Fortunately for people like Stull who want to harness that community interest in fitness and active transportation, the government wants to help. You can thank Oregon’s Rep. Earl Blumenauer for that. In 1996, Blumenauer founded the Bike Caucus, a bipartisan congressional committee that has helped prioritize biking initiatives for the past two decades.
Through the support of the Bike Caucus came bills like Moving Ahead for Progress in the 21st Century (or MAP-21 as it is mostly known) in 2012, which allocated funds for a “Transportation Alternatives Program” (TAP) that created more off-road and on-road facilities for pedestrians and cyclists.
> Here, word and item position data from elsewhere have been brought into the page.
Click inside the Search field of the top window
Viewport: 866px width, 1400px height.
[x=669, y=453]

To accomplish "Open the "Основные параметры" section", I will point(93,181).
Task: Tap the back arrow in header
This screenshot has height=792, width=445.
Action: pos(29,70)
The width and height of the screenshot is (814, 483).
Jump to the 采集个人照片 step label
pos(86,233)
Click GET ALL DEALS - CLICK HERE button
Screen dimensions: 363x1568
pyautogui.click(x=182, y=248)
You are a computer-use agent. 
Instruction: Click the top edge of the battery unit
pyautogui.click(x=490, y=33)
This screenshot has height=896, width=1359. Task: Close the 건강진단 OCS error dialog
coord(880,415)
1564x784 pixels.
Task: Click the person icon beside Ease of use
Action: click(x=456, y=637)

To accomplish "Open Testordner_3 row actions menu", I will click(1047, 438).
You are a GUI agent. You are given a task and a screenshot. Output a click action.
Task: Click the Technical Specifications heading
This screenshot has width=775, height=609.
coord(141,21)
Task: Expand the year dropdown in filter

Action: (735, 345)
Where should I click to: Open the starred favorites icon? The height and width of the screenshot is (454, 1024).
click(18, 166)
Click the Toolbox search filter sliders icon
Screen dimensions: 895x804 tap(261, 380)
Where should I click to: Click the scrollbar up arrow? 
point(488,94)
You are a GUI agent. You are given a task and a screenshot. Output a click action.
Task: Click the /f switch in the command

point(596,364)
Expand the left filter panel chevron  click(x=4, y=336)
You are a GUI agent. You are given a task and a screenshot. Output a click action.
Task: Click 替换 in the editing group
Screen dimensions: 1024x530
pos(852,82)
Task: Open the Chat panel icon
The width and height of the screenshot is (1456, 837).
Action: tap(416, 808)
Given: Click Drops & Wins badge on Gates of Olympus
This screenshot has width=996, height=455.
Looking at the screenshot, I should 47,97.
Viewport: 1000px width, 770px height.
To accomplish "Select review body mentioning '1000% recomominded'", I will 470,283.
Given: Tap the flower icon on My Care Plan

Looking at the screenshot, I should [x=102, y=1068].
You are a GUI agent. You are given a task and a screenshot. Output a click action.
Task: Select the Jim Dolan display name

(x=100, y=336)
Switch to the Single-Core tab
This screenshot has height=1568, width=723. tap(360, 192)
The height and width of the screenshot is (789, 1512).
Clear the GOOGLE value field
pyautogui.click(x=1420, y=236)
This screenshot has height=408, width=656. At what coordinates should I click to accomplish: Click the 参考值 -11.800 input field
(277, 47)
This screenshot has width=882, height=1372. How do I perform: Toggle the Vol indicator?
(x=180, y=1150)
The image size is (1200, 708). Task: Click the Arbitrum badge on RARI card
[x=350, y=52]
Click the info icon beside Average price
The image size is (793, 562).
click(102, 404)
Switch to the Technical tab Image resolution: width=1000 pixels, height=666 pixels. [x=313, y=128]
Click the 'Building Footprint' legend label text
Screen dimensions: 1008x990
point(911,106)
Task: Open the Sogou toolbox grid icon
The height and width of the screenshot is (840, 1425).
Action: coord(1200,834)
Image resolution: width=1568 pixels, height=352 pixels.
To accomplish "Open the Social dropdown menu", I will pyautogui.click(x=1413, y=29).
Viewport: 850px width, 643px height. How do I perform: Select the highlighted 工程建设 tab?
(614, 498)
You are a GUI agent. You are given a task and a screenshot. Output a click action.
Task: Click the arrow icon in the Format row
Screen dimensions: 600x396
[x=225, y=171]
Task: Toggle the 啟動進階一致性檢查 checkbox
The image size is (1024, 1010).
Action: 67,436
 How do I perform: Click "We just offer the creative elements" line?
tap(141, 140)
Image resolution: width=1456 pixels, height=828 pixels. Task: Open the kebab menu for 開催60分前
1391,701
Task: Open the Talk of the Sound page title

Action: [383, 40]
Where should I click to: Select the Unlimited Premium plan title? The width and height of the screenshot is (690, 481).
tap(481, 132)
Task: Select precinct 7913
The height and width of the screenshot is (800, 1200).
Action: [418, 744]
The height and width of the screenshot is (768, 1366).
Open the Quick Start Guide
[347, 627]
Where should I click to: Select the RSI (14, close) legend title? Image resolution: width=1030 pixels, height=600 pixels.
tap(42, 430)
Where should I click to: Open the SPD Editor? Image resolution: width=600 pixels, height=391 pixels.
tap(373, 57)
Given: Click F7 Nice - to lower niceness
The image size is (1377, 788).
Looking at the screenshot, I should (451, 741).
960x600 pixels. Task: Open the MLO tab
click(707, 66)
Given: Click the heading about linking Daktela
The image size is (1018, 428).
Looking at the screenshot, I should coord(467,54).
Though the budget for those projects has since been reduced, other pending bills like the Bike to Work Act, which provides a tax benefit for commuters, and the Bicycle and Pedestrian Infrastructure Improvement Act, continue to be stalled in Congress.
In just the last decade, bike commuting has increased 60 percent. Considering fuel prices, obesity rates, and health care costs are also on the rise, this upsurge is a welcome one. People want safe, affordable, and convenient transportation. They want recreation close to home, their daily commute quicker, the air around them cleaner.
And while, of course, the car will always hold its place in American households, it’s only a matter of time before the preferred method of daily transportation drops four wheels for two.